Услышавъ это, Донъ-Кихотъ ощупалъ горло и сказалъ герцогу: «клянусь Богомъ, герцогъ, Дульцинея сказала правду: у меня, дѣйствительно, душа, какъ арбалетный орѣхъ, стала поперегъ горла.
— Что скажешь на это, Санчо? спросила герцогиня.
— То, что а уже сказалъ, отвѣтилъ Санчо; чорта съ два, чтобы я лептьми, угощалъ себя.
— Плетьми, а не лептьми, перебилъ герцогъ.

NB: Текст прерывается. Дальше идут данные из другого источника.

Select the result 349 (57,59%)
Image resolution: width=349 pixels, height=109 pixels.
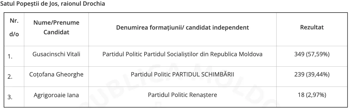pyautogui.click(x=312, y=54)
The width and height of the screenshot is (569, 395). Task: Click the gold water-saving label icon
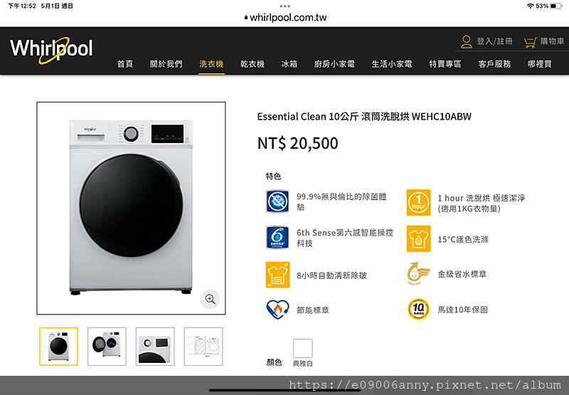(x=418, y=273)
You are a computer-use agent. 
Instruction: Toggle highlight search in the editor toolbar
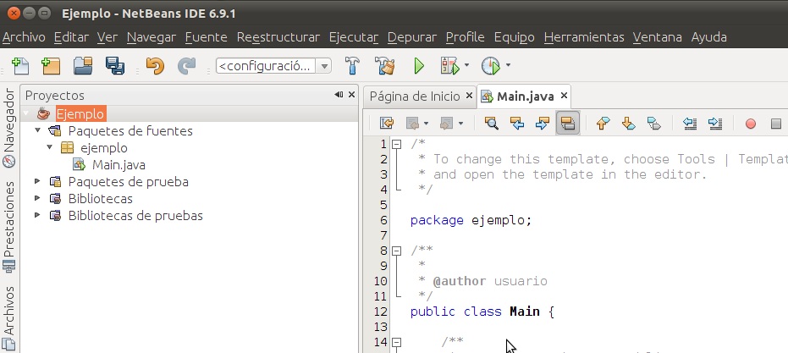click(x=567, y=124)
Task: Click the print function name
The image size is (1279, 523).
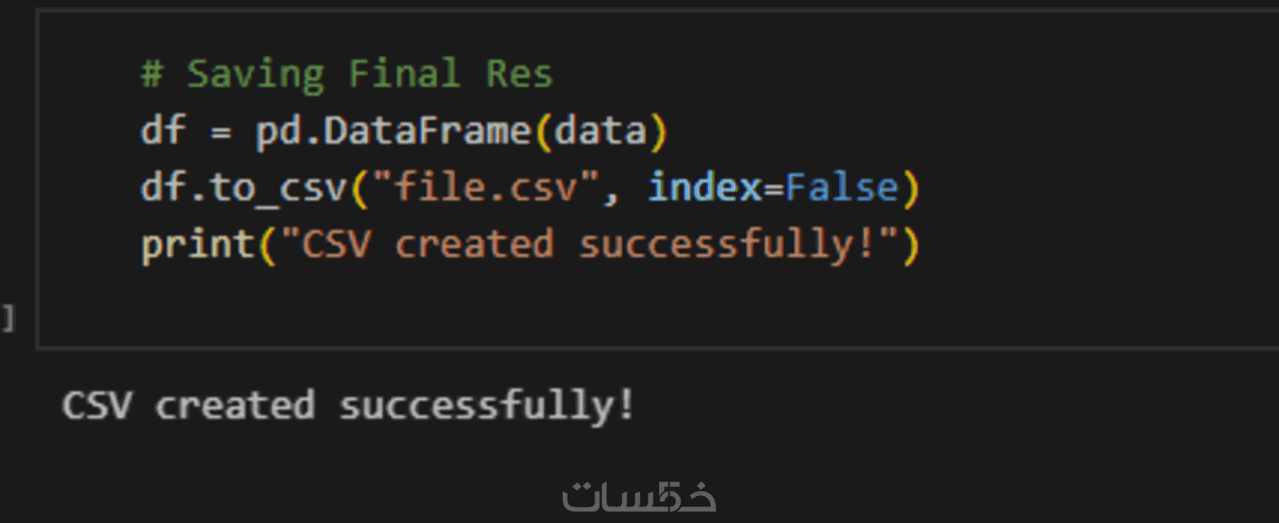Action: coord(198,244)
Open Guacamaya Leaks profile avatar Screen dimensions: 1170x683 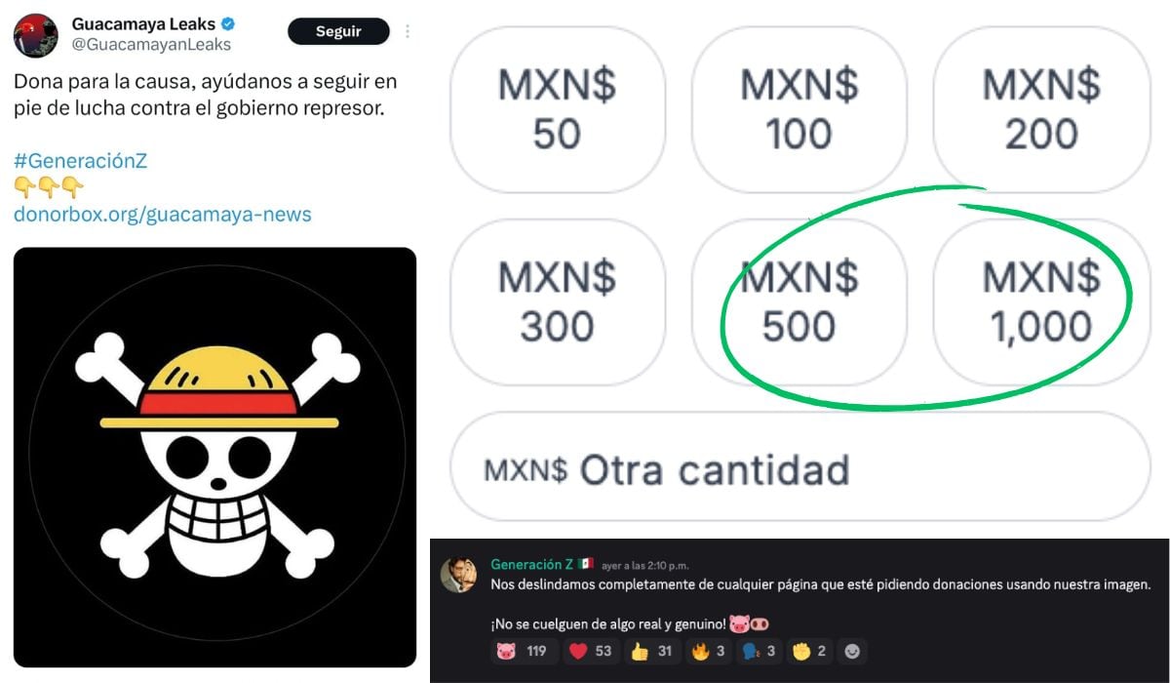pos(34,35)
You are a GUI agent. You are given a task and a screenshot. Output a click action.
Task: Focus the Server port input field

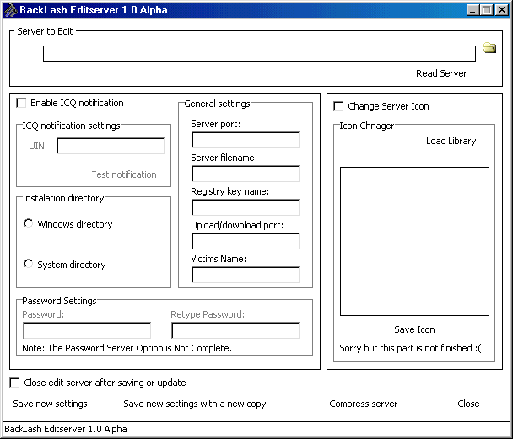pyautogui.click(x=245, y=140)
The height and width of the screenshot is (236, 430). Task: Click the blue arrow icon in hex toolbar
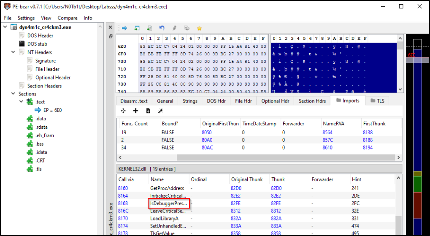coord(124,28)
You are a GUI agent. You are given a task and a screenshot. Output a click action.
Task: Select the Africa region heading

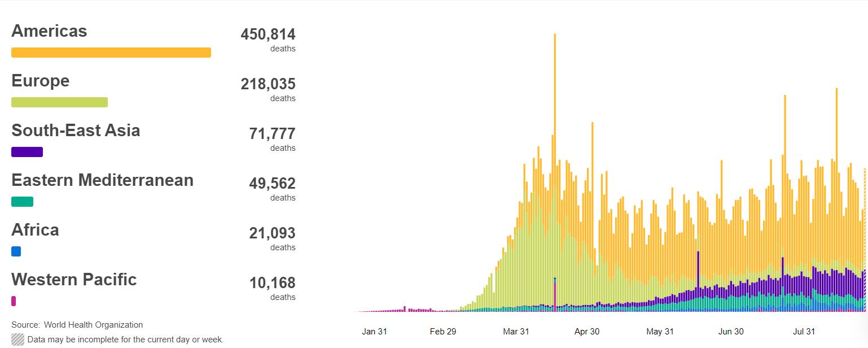35,229
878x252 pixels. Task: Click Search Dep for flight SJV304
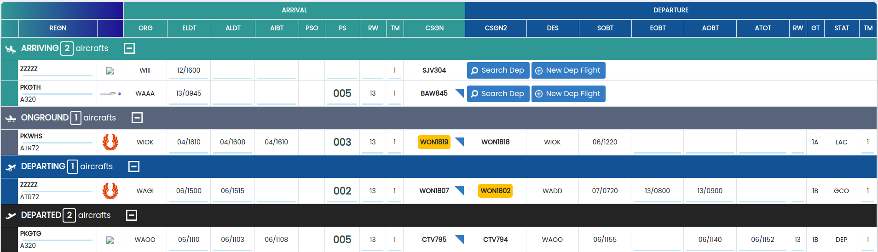coord(498,70)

— Ахъ, оставьте меня, пожалуста, ваша свѣтлость, проговорилъ Санчо; право мнѣ теперь не до того, чтобы замѣчать какую букву спереди, какую сзади ставить: эти проклятыя плети, что я долженъ влѣпить себѣ, или мнѣ должны влѣпить, до того разстроили меня, что право я не знаю, что я дѣлаю и говорю. Хотѣлось бы мнѣ только узнать отъ ея милости, госпожи Дульцинеи Тобозской, гдѣ это она училась такой удивительной манерѣ упрашивать человѣка о чемъ-нибудь. Ея милость изволитъ просить меня влѣпить себѣ по голому тѣлу нѣсколько тысячъ плетей и называетъ меня куринымъ сердцемъ, лютымъ звѣремъ и разными другими пріятными прозвищами, которыхъ не вынесъ бы самъ чортъ. Да развѣ тѣло у меня изъ чугуна, что-ли? И развѣ мнѣ есть особенное дѣло до того, будетъ ли госпожа Дульцинея очарована или разочарована? Чтобы меня умилостивить, она, кажись, не присылала мнѣ никакой корзины съ бѣльемъ, рубахами, платками, подштанниками (хотя я ихъ и не ношу); и, вмѣсто того, безъ всякихъ корзинъ, посылаетъ мнѣ руготню за руготней; развѣ она не знаетъ нашей пословицы, что оселъ, нагруженный золотомъ, легко взбирается на гору, что подарки разбиваютъ скалы, что молясь Богу, нужно бичевать себя, и что одно возьми стоитъ двухъ я дамъ. А господинъ мой, который долженъ бы обнять и приласкать меня, чтобы сдѣлать мягкимъ, какъ расчесанную вату, обѣщаетъ вмѣсто того привязать меня голаго въ дереву и отсчитать мнѣ вдвое больше плетей, чѣмъ мнѣ назначено. И развѣ всѣ эти сострадательныя сердца не должны были бы разсудить, что онѣ предлагаютъ выпороть себя не оруженосцу, а губернатору, предлагаютъ ему покушать, какъ говорится, меду на своихъ вишняхъ. Пусть эти господа выучатся прежде спрашивать и упрашивать и быть вѣжливыми, потому что неровенъ часъ и человѣкъ не всегда въ хорошемъ расположеніи духа. Меня и безъ того всего коробитъ, когда я взгляну на дырья на своемъ зеленомъ камзолѣ, а тутъ меня упрашиваютъ еще выпороть себя по доброй волѣ; да я также соглашусь на это, какъ на то, чтобы по доброй волѣ сдѣлаться кацикомъ.